Software, technology, sysadmin war stories, and more. Feed
Wednesday, November 2, 2011

Rogue cookies named BCSI-AC spotted

Quick quiz: who can set cookies for your domain?

If you started launching into an answer about matching domain names, and the special cases for two-letter country domains, and all of this, you're on the right track. But... you're not totally right.

The reality of the situation is that anyone who gets between your user and your web site can inject cookies. So you think, oh, right, sure, this is the evil attacker scenario. True. That is in fact one way it can happen.

There's also another way in which nothing evil is happening but they plant cookies in your namespace all the same. It's the "walled garden" situation.

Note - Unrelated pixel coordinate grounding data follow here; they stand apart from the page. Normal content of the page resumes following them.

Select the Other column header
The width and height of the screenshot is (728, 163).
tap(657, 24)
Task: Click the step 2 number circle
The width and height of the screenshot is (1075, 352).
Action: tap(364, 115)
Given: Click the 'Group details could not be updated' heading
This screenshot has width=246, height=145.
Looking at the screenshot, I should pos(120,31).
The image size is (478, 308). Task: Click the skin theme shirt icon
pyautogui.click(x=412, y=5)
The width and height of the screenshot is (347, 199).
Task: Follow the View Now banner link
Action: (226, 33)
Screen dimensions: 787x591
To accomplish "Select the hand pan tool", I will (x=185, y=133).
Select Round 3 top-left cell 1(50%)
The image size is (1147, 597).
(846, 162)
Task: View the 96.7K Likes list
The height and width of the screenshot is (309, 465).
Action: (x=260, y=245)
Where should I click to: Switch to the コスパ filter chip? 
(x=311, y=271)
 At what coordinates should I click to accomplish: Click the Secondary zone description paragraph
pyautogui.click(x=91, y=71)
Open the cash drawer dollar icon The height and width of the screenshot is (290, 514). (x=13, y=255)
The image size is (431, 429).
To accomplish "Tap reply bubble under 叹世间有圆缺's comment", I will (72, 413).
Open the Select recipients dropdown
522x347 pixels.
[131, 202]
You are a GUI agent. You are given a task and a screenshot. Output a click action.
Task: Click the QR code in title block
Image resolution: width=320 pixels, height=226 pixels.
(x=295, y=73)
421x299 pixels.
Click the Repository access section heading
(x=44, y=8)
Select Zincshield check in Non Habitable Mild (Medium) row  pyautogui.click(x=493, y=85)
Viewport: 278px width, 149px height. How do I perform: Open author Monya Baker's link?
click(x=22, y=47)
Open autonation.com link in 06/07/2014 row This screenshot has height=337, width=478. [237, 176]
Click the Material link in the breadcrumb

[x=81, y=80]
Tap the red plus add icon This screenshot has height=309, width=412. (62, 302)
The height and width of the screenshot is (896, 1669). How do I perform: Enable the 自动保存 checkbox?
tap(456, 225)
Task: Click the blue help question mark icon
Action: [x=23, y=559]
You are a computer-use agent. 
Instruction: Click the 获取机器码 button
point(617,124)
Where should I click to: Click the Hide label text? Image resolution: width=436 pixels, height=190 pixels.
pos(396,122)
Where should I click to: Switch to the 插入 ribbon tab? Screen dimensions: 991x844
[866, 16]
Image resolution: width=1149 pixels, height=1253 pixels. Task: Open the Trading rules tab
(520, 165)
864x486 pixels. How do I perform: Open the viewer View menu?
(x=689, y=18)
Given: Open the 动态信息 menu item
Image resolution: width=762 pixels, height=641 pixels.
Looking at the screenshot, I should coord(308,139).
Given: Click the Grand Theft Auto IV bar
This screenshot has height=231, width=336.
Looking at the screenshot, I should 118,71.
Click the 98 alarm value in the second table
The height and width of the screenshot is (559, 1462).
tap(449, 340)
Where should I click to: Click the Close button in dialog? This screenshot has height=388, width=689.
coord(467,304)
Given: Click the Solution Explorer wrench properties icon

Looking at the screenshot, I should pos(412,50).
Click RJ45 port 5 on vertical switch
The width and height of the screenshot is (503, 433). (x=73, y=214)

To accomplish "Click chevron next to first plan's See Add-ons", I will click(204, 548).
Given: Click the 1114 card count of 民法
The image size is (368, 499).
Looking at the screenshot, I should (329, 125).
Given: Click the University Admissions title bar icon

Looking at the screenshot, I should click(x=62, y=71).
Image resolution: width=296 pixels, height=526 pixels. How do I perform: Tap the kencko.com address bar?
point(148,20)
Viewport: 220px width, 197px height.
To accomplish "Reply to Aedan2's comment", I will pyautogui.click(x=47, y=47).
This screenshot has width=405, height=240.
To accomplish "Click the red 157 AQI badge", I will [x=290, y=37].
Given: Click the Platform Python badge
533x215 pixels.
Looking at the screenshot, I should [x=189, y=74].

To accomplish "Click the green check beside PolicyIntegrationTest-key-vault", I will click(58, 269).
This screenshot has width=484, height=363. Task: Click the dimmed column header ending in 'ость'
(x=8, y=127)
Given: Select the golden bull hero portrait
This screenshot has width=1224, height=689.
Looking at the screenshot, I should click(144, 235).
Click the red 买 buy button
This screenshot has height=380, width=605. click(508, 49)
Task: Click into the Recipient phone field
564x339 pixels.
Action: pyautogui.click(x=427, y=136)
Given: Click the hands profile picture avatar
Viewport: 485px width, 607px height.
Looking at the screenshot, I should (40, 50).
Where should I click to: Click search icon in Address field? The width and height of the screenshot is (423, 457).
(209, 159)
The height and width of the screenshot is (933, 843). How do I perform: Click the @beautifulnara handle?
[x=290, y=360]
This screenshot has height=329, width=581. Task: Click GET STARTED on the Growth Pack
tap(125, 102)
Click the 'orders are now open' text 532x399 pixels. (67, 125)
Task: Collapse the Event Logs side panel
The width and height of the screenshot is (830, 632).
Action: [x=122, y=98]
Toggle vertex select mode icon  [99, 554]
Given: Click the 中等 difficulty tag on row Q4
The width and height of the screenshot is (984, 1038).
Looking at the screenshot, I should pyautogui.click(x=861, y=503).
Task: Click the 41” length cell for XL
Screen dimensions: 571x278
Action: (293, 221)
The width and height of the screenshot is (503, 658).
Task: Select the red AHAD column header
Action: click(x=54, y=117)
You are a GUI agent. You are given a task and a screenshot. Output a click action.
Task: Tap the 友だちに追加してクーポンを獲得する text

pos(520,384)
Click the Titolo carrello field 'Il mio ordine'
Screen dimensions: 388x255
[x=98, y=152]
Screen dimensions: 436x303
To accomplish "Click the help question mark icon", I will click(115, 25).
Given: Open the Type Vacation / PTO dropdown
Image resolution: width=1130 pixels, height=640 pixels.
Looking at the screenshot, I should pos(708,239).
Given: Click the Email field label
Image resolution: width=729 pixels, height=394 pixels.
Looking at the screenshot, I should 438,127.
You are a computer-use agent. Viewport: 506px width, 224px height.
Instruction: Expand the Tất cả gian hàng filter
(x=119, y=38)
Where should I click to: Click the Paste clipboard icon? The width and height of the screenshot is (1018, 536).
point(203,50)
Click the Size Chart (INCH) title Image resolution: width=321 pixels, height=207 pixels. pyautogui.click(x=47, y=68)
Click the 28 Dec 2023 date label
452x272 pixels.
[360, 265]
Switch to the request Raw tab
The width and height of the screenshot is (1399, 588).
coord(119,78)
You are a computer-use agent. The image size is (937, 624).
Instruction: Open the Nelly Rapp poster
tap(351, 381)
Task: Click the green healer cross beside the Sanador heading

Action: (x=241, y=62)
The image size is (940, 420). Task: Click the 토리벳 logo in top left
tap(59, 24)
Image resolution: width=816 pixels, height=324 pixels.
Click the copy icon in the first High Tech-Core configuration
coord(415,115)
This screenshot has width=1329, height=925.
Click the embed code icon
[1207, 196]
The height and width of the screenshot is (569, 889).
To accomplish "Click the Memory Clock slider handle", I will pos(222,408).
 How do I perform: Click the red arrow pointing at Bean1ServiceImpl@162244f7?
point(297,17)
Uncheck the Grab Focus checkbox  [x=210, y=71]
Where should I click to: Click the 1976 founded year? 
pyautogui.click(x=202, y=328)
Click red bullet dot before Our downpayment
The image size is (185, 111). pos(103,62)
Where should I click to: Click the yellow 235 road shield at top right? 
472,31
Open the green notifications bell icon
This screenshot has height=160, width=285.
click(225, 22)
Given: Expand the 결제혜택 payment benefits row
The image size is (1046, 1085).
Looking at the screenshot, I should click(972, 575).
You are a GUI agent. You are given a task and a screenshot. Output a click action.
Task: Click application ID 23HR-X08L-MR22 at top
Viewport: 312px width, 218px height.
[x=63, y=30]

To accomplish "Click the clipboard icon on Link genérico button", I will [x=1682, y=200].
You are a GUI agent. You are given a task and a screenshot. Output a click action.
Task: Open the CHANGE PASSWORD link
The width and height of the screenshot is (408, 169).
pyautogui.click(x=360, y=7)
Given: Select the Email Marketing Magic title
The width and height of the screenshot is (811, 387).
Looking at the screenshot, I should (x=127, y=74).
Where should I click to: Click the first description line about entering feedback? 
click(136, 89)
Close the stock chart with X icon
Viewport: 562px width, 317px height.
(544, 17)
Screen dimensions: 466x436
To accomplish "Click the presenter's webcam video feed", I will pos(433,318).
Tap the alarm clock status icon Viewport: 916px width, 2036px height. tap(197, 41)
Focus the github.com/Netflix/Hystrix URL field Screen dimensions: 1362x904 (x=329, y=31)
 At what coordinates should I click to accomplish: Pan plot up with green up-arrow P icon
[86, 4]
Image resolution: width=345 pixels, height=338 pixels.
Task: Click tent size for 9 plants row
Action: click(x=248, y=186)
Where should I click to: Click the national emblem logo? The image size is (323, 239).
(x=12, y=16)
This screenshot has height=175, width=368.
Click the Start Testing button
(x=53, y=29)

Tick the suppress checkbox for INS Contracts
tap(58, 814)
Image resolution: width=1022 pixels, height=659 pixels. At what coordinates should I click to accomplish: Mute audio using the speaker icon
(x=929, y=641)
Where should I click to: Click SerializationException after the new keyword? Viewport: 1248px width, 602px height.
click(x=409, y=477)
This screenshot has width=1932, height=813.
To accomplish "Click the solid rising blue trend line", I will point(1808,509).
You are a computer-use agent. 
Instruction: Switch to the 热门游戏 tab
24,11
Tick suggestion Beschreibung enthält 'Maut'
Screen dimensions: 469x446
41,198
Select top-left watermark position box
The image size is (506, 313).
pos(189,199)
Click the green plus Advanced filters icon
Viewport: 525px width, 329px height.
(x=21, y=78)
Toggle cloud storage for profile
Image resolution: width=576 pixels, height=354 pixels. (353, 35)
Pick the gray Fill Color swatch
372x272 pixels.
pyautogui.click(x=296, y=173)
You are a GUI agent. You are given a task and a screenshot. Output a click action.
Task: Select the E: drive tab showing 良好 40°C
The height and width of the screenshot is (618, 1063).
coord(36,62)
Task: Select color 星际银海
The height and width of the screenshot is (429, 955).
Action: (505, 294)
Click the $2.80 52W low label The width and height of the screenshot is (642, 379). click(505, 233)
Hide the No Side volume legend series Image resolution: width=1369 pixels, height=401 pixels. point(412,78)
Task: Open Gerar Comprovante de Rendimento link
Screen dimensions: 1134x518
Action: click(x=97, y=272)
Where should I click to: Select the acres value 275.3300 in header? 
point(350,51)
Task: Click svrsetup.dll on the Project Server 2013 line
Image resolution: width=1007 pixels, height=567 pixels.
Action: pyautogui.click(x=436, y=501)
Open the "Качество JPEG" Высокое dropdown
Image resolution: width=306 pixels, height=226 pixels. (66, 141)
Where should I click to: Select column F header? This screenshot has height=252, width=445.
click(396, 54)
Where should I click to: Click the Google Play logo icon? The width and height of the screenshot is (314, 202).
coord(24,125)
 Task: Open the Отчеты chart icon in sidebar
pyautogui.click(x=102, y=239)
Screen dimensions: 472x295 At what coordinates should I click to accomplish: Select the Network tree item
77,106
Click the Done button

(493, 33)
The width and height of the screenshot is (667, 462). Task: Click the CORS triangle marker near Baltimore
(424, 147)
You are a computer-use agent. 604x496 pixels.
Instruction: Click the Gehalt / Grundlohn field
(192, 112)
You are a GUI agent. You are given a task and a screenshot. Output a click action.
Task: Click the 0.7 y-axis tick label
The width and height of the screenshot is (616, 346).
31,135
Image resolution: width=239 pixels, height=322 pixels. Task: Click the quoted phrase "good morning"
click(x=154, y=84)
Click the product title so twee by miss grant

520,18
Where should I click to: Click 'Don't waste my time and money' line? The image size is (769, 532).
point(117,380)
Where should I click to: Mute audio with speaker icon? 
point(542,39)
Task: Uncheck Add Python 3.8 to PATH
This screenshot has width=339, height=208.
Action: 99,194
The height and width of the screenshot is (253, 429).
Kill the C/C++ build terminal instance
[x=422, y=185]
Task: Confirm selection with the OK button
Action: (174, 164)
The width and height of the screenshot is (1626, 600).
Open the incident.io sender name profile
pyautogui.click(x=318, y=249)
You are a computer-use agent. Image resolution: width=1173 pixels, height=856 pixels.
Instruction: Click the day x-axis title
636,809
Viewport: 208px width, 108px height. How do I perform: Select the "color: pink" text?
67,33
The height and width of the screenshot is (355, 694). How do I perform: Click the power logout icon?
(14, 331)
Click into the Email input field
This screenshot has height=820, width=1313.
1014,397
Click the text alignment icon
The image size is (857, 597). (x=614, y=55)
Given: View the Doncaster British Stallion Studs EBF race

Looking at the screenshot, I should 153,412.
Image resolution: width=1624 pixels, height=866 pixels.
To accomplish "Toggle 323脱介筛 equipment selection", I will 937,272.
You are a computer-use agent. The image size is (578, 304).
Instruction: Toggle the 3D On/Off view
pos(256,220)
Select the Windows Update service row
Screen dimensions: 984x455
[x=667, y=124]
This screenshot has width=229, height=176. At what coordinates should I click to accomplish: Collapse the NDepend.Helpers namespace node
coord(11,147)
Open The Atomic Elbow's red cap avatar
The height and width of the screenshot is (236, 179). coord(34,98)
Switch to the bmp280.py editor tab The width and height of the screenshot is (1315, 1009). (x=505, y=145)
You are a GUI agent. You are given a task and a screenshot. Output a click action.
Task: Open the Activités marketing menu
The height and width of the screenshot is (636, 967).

I just discovered this recently. I've written my cookie-handling code for things like fred to only accept cookies which I had generated. I only generate hex digits, so anything outside of the usual isalnum() range is garbage and can be discarded.

So, imagine my surprise when my "bad cookie" code started firing. It was detecting characters which I would never put into a cookie. One of them starts "BCSI-AC" and then has a whole bunch of base64 gunk, including the usual = at the end. Some digging around suggests this is the side-effect of loading one of my pages on a local hospital's public network.

It looks like this particular example is someone's laptop which gets carried around. At some point, they loaded my site while on that network and got "infected" with the bogus cookie. Now, even when they're back at home, it's still being relayed to me.

The lesson bears repeating: you can never trust the client.